Do you see that? We pass the payment policy as a parameter to the payment service, where we only need to pay according to the payment policy object passed by the runtime.

Let’s test the code using the policy pattern.

public class StrategyTest {

    public static void main(String[] args) {

        PaymentService paymentService = new PaymentService();

        // Use wechat pay
        paymentService.payment(new WechatPaymentStrategy(), new BigDecimal("100"));

        // Use Alipay to pay
        paymentService.payment(new AlipayPaymentStrategy(), new BigDecimal("100")); }}Copy the code

Running results:

After using the policy pattern, there is no need to write complex if… in our PaymentService PaymentService. Else, if you need to add a new payment method, you only need to add a new payment strategy implementation, so as to meet the open and close principle, and will not affect the business logic of other payment methods, good scalability.

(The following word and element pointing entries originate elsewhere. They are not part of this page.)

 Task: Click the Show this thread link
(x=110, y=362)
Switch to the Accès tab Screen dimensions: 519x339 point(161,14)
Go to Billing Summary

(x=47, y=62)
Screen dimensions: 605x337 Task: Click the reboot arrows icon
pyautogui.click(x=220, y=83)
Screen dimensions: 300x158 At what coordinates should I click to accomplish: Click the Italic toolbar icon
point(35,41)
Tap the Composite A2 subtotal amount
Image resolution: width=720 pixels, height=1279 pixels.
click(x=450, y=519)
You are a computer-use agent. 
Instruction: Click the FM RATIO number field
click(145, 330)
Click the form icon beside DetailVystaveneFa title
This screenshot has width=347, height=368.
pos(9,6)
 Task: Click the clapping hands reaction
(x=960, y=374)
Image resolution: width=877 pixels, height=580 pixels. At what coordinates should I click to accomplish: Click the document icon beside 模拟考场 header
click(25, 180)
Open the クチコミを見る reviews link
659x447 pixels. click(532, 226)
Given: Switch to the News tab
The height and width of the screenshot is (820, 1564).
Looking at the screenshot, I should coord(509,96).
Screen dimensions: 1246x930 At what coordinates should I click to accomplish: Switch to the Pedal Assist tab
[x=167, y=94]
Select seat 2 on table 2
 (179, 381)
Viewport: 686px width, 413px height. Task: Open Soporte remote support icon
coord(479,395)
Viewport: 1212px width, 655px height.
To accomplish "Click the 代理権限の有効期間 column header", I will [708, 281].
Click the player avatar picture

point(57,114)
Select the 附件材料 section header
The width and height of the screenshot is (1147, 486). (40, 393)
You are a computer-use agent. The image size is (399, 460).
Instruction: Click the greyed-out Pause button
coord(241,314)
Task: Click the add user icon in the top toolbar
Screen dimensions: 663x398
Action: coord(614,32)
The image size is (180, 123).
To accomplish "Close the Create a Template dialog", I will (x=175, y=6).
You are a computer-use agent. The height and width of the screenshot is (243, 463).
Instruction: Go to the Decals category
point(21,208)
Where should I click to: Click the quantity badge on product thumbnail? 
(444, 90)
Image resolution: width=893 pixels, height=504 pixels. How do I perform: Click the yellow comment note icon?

Policy pattern class diagram

As usual, let’s look at the class diagram of the policy pattern.

An example of using policy pattern in the JDK

The most classic example of using the policy pattern in the JDK is collections.sort (List

List, Comparator
c) method takes a Compartor parameter, and the client can pass in an implementation of the comparator at runtime. The sort() method sorts in different ways according to different implementations.

Application scenarios of policy mode

In practice, there are many scenarios where strategic patterns can be used, such as multiple payment methods as in the example above, or docking with different third-party sales channels, etc.

To summarize

  • If there are many classes in a system that differ only in behavior, then using the policy pattern can dynamically make an object choose one behavior among many behaviors.
  • A system needs to dynamically choose one of several algorithms;
  • If an object has many behaviors, those behaviors can be implemented using multiple conditional selection statements without proper patterns.

That’s all for the strategy mode. If it’s helpful to you, give me a thumbs up.